There were pills and shots and liquids and I.V.s and nothing helped.
Then the vet said we had to hospitalize her. Just as he spoke the
words, Patches lifted up the 4.8 pounds left of her tiny body and put
her little paws on my chest. With eyes that seemed bottomless in a
mix of love, despair, and pain, she looked directly in my face. I
couldn't take my eyes from hers. “Patches, don’t die!”
my soul screamed silently. “God, please don't take this little
puppy from us. We love her, and we want her to live. Give her young
life back!” The vet took Patches from me and started the I.V. As I
left, I felt Patches had a deeper knowledge of the situation and
had just said good-bye, but I refused to believe it.
That
night, I wept and prayed and begged. I couldn't understand my pain
over a little mongrel pup that I had only known six days, and only
one of those were healthy days. We once had a dog that I deeply loved
who died at ten years of age. I had not mourned for that dog as I now
did for Patches. But I knew that our old dog had lived a full and
good life. He had known the joy of chasing a ball, or going for a
walk, of tasting a piece of left over food the table. He had known
love. He had known belonging. And in that way he had know God.
Patches was only 8 weeks old by our guess, and she had know none of
this. Now that it was available to her, disease was depriving her of
even this. And I was not alone in my deep desire for Patches.

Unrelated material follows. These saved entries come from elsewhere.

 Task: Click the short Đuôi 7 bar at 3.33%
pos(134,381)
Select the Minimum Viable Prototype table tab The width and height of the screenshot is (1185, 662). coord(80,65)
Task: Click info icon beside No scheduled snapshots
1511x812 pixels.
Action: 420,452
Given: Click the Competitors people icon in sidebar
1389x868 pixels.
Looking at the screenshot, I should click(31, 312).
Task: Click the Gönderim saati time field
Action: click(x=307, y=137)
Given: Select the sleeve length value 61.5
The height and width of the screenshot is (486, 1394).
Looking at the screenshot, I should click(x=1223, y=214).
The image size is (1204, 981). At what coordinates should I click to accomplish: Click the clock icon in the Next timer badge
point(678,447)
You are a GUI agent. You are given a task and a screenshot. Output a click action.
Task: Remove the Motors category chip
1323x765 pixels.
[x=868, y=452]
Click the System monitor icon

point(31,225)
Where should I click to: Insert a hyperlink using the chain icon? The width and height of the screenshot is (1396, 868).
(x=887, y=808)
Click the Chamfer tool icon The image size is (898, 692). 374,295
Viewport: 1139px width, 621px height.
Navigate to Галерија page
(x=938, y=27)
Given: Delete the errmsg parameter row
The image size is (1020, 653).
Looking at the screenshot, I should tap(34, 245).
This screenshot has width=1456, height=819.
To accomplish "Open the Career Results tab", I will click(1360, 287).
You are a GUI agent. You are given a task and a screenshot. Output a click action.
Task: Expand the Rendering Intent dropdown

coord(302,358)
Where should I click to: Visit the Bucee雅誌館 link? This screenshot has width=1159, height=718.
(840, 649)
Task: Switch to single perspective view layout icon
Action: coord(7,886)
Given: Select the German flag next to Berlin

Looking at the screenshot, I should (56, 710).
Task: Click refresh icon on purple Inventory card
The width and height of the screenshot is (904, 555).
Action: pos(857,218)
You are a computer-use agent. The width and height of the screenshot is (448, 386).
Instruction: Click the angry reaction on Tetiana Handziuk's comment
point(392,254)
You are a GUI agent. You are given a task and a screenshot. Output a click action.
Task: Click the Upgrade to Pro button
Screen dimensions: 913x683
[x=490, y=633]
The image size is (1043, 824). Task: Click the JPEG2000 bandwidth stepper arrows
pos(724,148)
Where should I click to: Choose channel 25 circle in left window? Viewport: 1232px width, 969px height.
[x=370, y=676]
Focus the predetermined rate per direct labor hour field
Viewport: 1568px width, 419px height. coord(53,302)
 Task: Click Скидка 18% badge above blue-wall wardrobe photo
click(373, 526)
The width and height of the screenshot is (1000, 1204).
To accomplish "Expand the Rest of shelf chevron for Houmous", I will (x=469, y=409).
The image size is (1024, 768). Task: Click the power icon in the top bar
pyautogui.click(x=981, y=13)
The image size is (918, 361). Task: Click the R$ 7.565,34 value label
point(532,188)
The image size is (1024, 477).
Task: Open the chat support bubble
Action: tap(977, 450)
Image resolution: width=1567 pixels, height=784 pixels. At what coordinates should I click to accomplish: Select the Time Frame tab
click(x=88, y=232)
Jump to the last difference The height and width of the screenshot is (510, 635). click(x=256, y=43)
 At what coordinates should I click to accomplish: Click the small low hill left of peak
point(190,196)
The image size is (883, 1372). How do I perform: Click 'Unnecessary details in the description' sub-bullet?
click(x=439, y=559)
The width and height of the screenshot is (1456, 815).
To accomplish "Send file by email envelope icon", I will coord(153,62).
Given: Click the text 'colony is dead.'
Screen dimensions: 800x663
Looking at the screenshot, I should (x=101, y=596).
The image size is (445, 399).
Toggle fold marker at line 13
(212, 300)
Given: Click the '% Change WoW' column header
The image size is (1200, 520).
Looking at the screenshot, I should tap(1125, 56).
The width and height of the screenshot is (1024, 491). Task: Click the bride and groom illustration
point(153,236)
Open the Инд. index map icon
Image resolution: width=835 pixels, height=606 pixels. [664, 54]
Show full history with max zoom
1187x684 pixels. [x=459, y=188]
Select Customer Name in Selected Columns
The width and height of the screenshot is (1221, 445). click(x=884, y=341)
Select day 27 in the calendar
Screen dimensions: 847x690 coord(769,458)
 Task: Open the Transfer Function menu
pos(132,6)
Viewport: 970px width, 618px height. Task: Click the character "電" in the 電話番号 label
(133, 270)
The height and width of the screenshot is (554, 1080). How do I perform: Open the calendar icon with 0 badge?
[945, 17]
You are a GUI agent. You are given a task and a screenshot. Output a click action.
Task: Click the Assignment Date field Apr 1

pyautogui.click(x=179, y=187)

As a
family, we all gave love as we eye dropped water and cleaned up
diarrhea and did all we knew to say “Get well. We love you.”
But
Patches died last night. We cried today. She is now buried in the
corner of our garden. Joshua, our youngest, took all his 8 year old
muscle power and covered her grave with dirt. We said a prayer and
gave her back to the Lord God who loves “all creatures great
and small”. Joshua calls his friends and tells them she has
died. He is carrying around her little collar that she wore only one
day. I find myself hearing her yelp and then realizing she is gone.
Patches,
may you know that you were loved. Though your life was short, and
pain a real part of it, please know the we knew you lived and that we
love you. And know that you are of God.
Joshua
asked me “Why? Why did Patches die?” We talked of disease
and showed him the obituary page in the newspaper, trying to help him
understand that death is a part of life. But I couldn't explain
death, especially the death of one so young. I couldn't explain away
the hurt and loss of someone he loved and wanted back. I couldn’t
decipher prayers seemingly unanswered. If I could, I would be God. And
then I would have no need for God...and I really need God right
now, for you see, Patches died last night.